Tag Archives: Mediterranean crisis

The Mediterranean Crisis

700 people recently drowned trying to get from North Africa into Europe. Politicians don’t want to let people drown, nor do they want an immigration problem. How might this be solved?

Looking from a humanitarian viewpoint, rescue boats are sometimes finding the refugee boats too late. If they were closer to the launch points they would find them earlier and fewer would drown. The boats are often inadequate too. People trafickers make huge profits extorted from the refugees. A humanitarian solution, and one that would also reduce incentives for traffickers, would be to offer free passage on safe boats for genuine conflict refugees, essentially a ferry service. This would need military protection due to the regional conflict they are fleeing. If safe free passage is on offer, numbers might increase, but read on.

For those that are not genuine refugees but criminals fleeing justice or terrorists wanting to enter Europe, no such passage should be provided.

There is another large group of refugees though – economic migrants. A billion people in Africa would be financially better off in Europe. They would not all want to come, but many would. So would hundreds of millions from other parts of the world if a better life is on offer. Europe cannot provide for all in the world who want a better life. Offering free passage and European citizenship to anyone that wants it is not possible. Even if those people risk their lives in order to win such passage, it still isn’t. Offering limited immigration, whether using lotteries or some sort of points system is feasible and politicians could debate acceptable numbers.

It is hard to check which people fit in which group, identifying those that are genuinely fleeing conflict or persecution and those who simply want a better life. This could be solved by using a staging post for processing just as many countries already do. In this crisis, Lampedusa is the closest European (Italian) Island to the source of many of the boats. Suppose it were used for camps for genuine conflict refugees. In this solution, entry into Europe would not be permitted but refugees could evacuate to there and return to Africa when the conflict allows.

Lampedusa is not very large though, only 20 square km. So perhaps other islands would be needed too. Or perhaps not. It may well be that very many of the refugees would choose instead to go to another African country, or to stay where they are rather than go to Lampedusa. With no entry to Europe on offer, economic migrants would not have any incentive to go there, nor would criminals or terrorists. Those needing safety would be able to get it and those just wanting a better life would have to face the same immigration rules as everyone else.

With fast processing of asylum requests at Lampedusa (obviously networking could allows them to be processed remotely from anywhere in Europe, spreading the asylum load), such a solution might work. Europe would still take some asylum seekers and the staging post population might remain manageable even without extra islands. The people otherwise drowning at sea would not use traffickers and their unsafe boats. Safe travel to a temporary safe haven means there is no need.

The traffickers would have nobody to traffic.
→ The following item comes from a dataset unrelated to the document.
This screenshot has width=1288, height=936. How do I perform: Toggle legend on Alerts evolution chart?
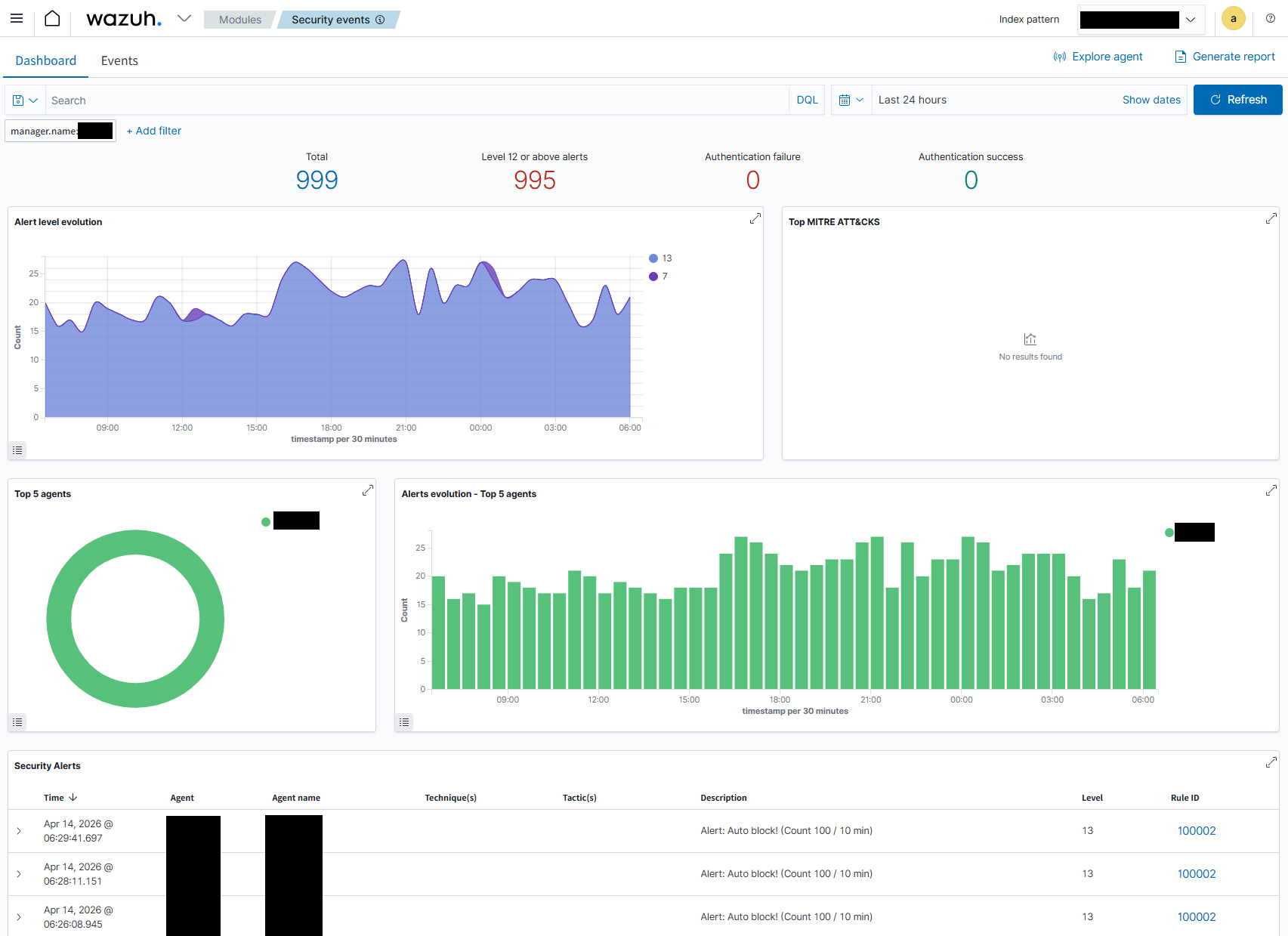tap(404, 722)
Economic migrants might fill a few boats before it becomes clear that being sent to Lampedusa or returned to the African mainland are the only outcomes on offer. So they would soon give up.

This solution would end most of the drownings while still averting an unmanageable refugee crisis that spirals well beyond control. Temporary safe haven would be on offer to those that need it, on condition that the refugees return home when conditions permit. That surely is the least we can do. No drowning crisis, no refugee crisis, no immigration crisis. Surely even politicians could agree to that?